Please list every line of the records below that contains the word "This", matching its case exactly.
___
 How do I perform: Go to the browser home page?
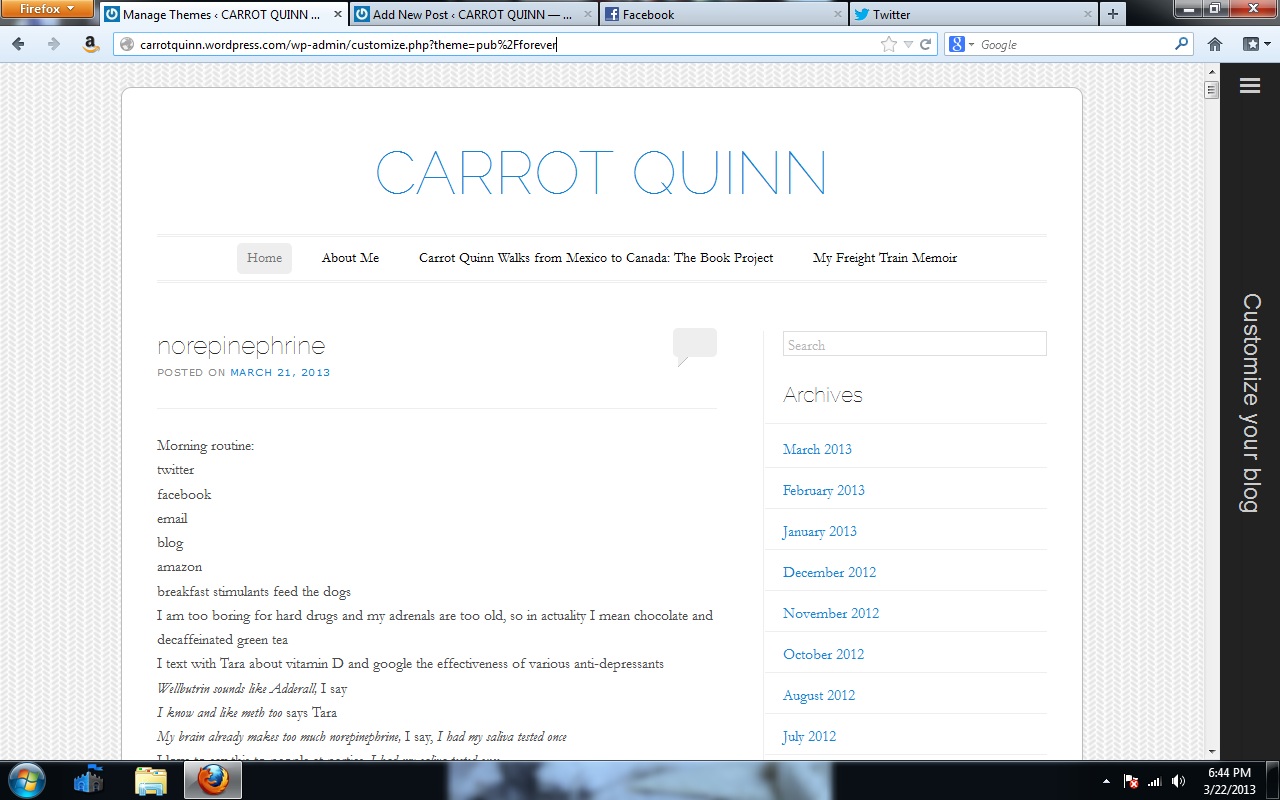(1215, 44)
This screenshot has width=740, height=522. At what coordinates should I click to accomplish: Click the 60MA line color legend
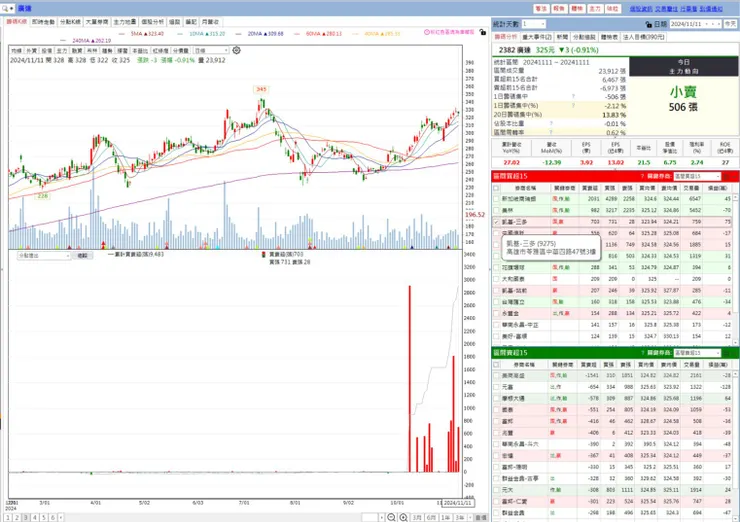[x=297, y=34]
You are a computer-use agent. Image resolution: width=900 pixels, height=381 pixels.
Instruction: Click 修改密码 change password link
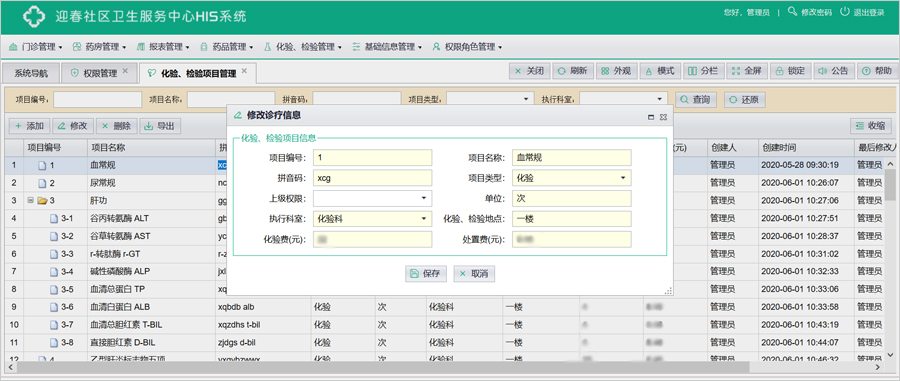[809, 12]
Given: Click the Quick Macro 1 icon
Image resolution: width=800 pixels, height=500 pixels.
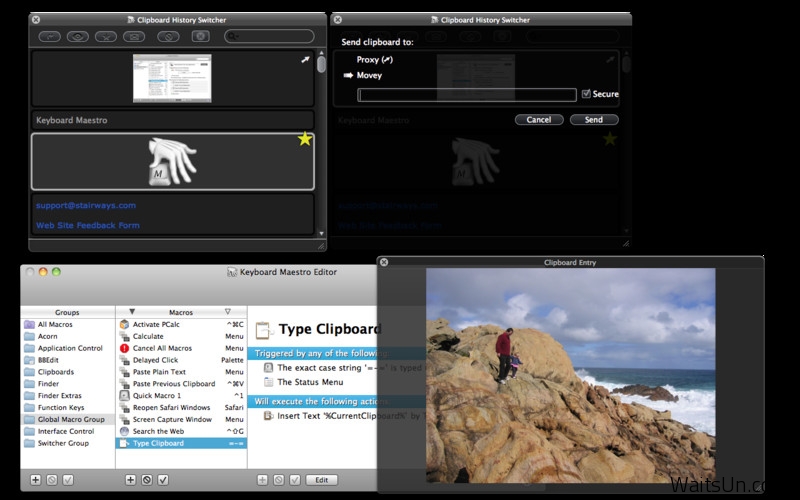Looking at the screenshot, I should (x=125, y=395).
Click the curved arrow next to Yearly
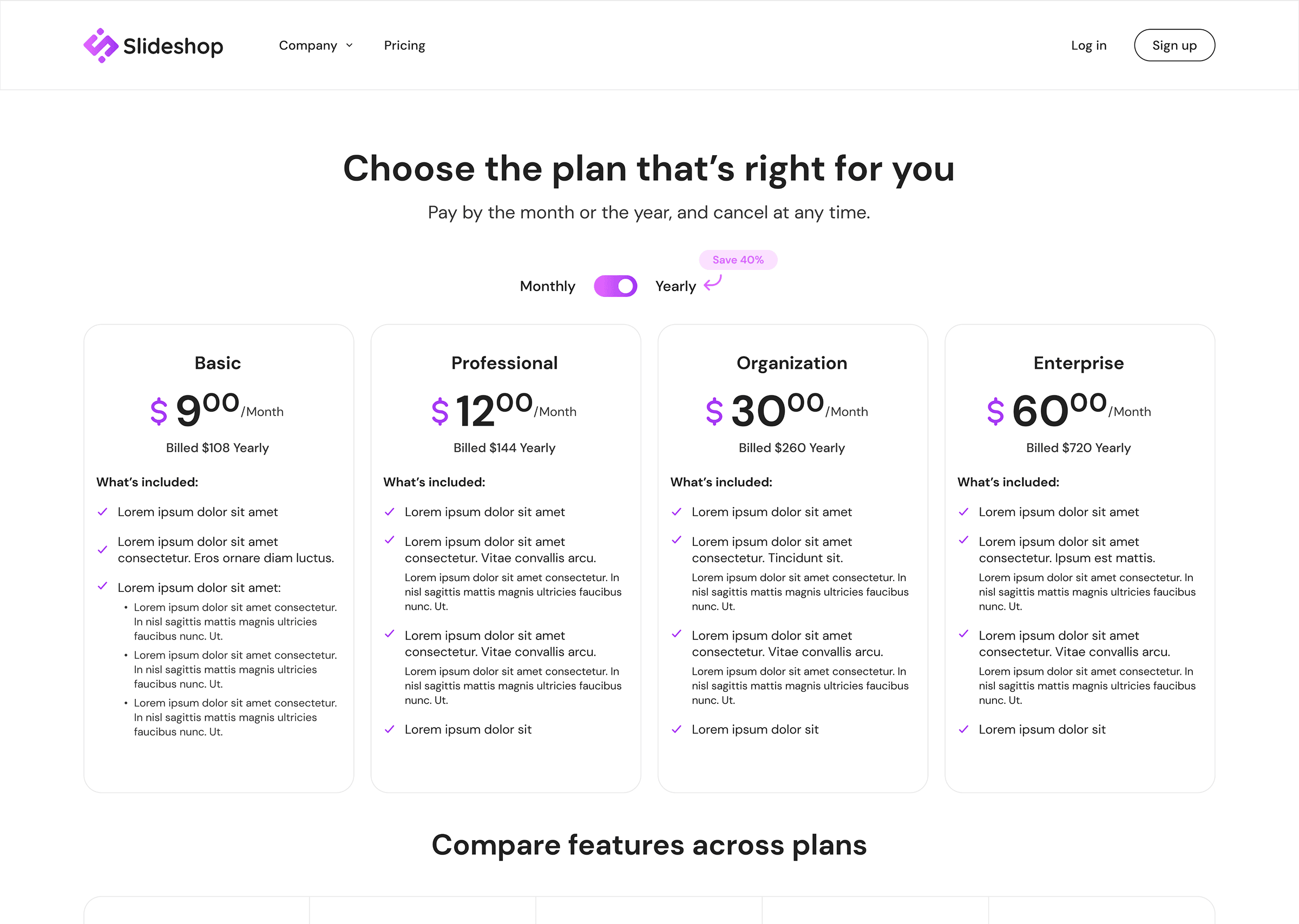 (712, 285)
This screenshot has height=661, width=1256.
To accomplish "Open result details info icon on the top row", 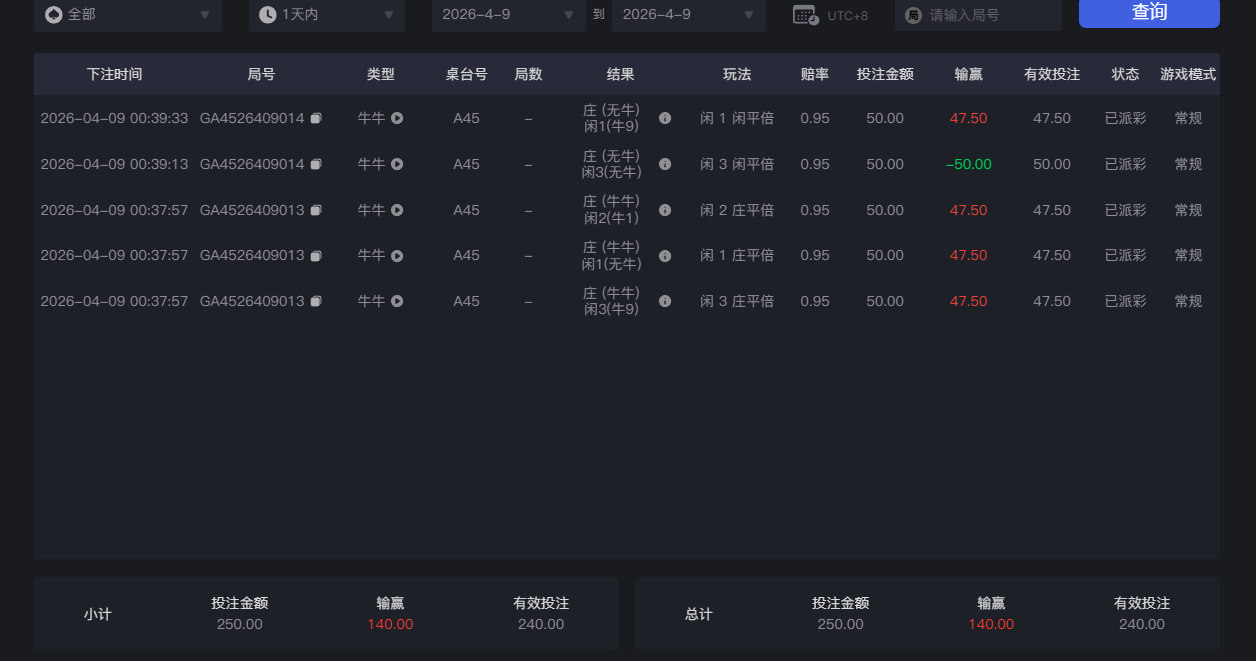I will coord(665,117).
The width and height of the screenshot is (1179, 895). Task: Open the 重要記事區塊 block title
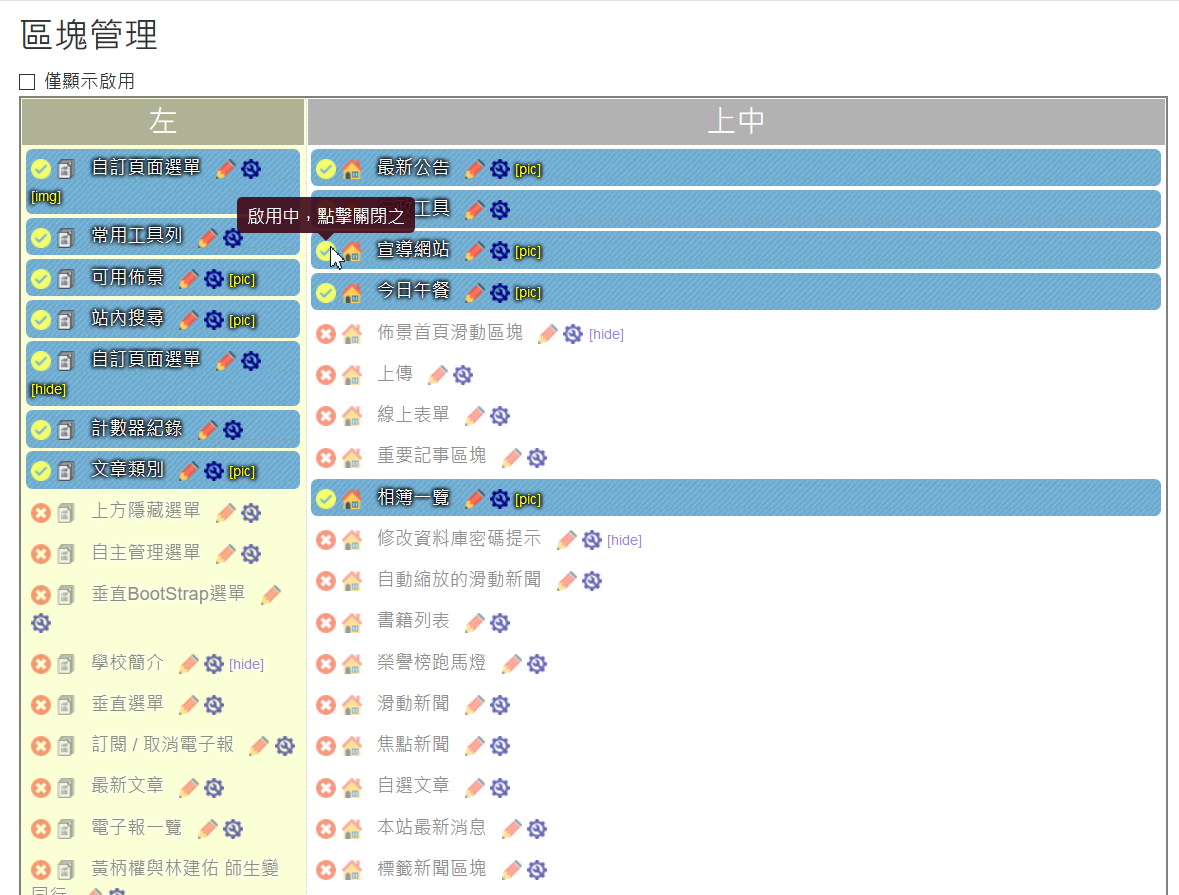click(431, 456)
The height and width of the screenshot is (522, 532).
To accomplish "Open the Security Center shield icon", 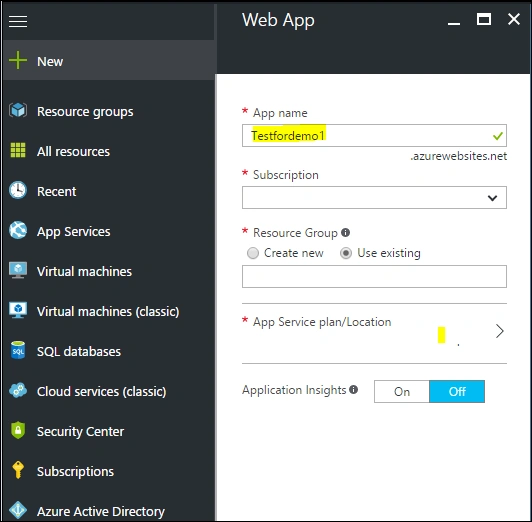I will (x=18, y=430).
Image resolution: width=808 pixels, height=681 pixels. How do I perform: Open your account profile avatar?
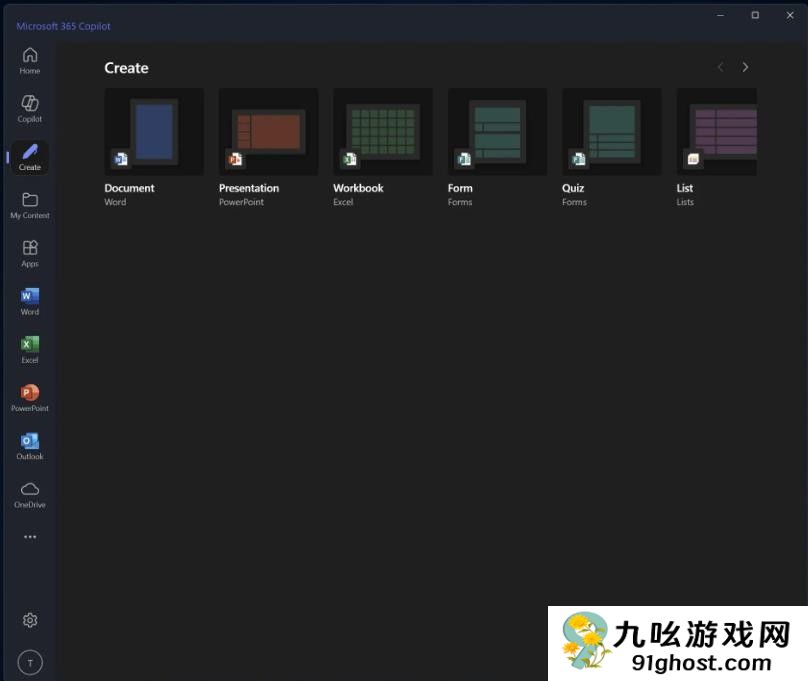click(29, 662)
___
IN RESPONSE:
This screenshot has width=740, height=522. At what coordinates should I click to accomplish: Click the 60MA line color legend
This screenshot has height=661, width=1256.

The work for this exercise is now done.